Records provided below:
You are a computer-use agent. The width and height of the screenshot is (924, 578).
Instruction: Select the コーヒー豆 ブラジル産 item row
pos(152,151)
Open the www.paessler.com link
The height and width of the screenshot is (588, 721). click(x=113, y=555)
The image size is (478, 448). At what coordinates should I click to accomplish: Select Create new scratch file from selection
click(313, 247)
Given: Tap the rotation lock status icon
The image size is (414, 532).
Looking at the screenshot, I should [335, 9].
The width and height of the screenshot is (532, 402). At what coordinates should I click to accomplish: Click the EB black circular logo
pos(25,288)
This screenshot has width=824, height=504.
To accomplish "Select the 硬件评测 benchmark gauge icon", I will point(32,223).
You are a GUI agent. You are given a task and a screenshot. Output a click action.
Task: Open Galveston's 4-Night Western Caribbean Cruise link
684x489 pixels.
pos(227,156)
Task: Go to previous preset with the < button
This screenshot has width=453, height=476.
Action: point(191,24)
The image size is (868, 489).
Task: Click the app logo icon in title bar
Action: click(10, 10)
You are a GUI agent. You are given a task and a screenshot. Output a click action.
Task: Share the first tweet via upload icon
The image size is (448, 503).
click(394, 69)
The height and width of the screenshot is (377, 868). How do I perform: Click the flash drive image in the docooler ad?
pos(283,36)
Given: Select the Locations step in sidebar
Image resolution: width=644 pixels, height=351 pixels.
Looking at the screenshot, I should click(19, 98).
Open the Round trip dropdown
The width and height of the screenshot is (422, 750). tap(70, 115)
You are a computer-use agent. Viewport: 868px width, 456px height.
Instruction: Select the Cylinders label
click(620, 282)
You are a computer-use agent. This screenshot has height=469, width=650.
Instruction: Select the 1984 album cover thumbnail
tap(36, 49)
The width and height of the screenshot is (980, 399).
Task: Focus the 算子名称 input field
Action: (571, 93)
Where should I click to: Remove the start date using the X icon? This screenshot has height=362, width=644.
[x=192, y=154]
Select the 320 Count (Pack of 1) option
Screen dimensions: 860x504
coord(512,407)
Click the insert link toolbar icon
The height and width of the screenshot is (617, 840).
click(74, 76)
End of Records provided.
Exercise. Please copy, exactly and with nothing else, the lines above beginning at the line that has "You are a computer-use agent. Viewport: 868px" and ending with the line that has "You are a computer-use agent. This".

Exercise solution.
You are a computer-use agent. Viewport: 868px width, 456px height.
Instruction: Select the Cylinders label
click(620, 282)
You are a computer-use agent. This screenshot has height=469, width=650.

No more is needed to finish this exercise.